[WHAT IS ASKED]
a. In two sentences, summarize the passage on the lxml external entity attack that follows.
b. Using the passage on the lxml external entity attack below, answer yes or no to each statement and quote the words that decide it: (i) The parser reads the target file only when resolve_entities is explicitly set to False. (ii) The attacker's XML document contains a DOCTYPE declaration. (iii) The attacker obtains the file data from the application's response or behavior.

Start of PAGE EXCERPT

The attack exploits the network-accessible nature of applications using lxml to process XML data. An attacker submits a crafted XML document containing a DOCTYPE declaration with an external entity that references a local file path (e.g., /etc/passwd on Linux systems or sensitive application configuration files). When the vulnerable lxml parser processes this document with default settings, it reads the specified file and incorporates its contents into the parsed XML structure.

The vulnerability mechanism works as follows: an attacker crafts an XML payload containing an external entity declaration pointing to a sensitive local file. The entity is then referenced within the XML document body. When lxml parses this document with resolve_entities=True (the default), the parser reads the target file and substitutes the entity reference with the file contents. The attacker can then extract this information from the application's response or behavior.

End of PAGE EXCERPT
Start of INFORMATION SUPPLIED

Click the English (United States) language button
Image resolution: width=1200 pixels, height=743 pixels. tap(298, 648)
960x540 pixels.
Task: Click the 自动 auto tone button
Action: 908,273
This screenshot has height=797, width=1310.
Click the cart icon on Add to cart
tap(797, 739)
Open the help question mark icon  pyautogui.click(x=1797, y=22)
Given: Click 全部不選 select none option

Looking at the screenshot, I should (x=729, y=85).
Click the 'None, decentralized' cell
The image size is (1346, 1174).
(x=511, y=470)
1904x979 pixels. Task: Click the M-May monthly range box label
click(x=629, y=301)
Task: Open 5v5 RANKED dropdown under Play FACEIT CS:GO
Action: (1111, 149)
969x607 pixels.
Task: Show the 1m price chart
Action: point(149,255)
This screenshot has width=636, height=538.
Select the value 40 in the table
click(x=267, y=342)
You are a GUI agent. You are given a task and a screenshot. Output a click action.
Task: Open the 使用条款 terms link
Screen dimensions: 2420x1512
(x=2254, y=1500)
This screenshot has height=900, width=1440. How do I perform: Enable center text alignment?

End of INFORMATION SUPPLIED

[TASK-BY-TASK ANSWERS]
a. An attacker sends an application that uses lxml a crafted XML document whose DOCTYPE declares an external entity pointing to a sensitive local file, such as /etc/passwd, and then references that entity in the document body. Because lxml resolves entities by default, the parser reads the file and substitutes its contents for the reference, and the attacker can extract this information from the application's response or behavior.

b.
(i) No: "When lxml parses this document with resolve_entities=True (the default), the parser reads the target file"
(ii) Yes: "a crafted XML document containing a DOCTYPE declaration with an external entity that references a local file path"
(iii) Yes: "The attacker can then extract this information from the application's response or behavior."